Problem to work on: Instruction for the data below: set down exactly the lines from the line with "You are a GUI" to the line with "868x292 pixels.", inclusive, and no others.

The input:
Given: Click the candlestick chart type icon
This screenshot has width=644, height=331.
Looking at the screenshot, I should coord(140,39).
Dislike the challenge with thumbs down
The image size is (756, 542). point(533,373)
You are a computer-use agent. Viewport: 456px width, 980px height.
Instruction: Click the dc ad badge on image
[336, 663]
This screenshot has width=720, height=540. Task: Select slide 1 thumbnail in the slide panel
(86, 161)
* * *
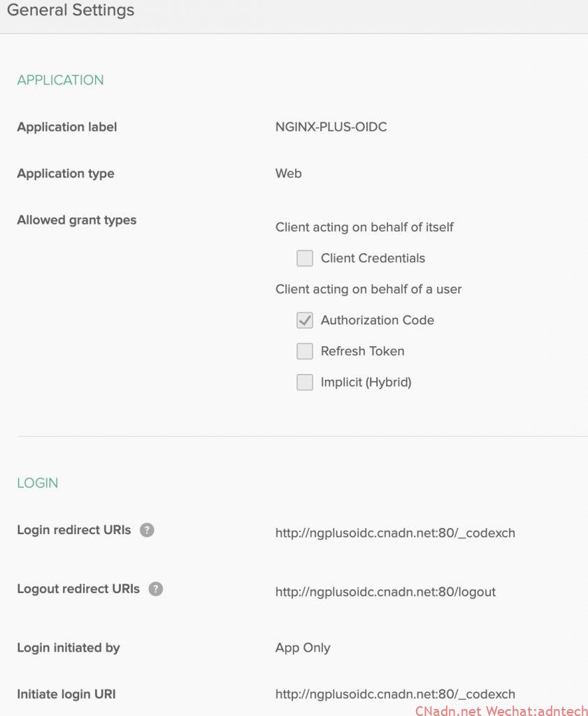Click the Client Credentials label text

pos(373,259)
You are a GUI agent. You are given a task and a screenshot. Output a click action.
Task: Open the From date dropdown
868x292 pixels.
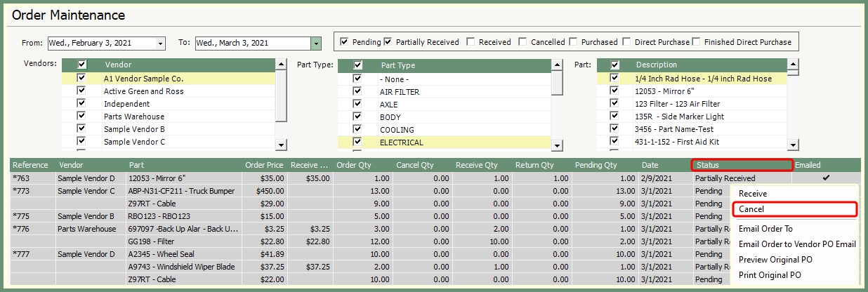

Written solution:
You are a GUI agent. You are given a task and a screenshot. Output a click action.
Task: Open the From date dropdown
868x292 pixels.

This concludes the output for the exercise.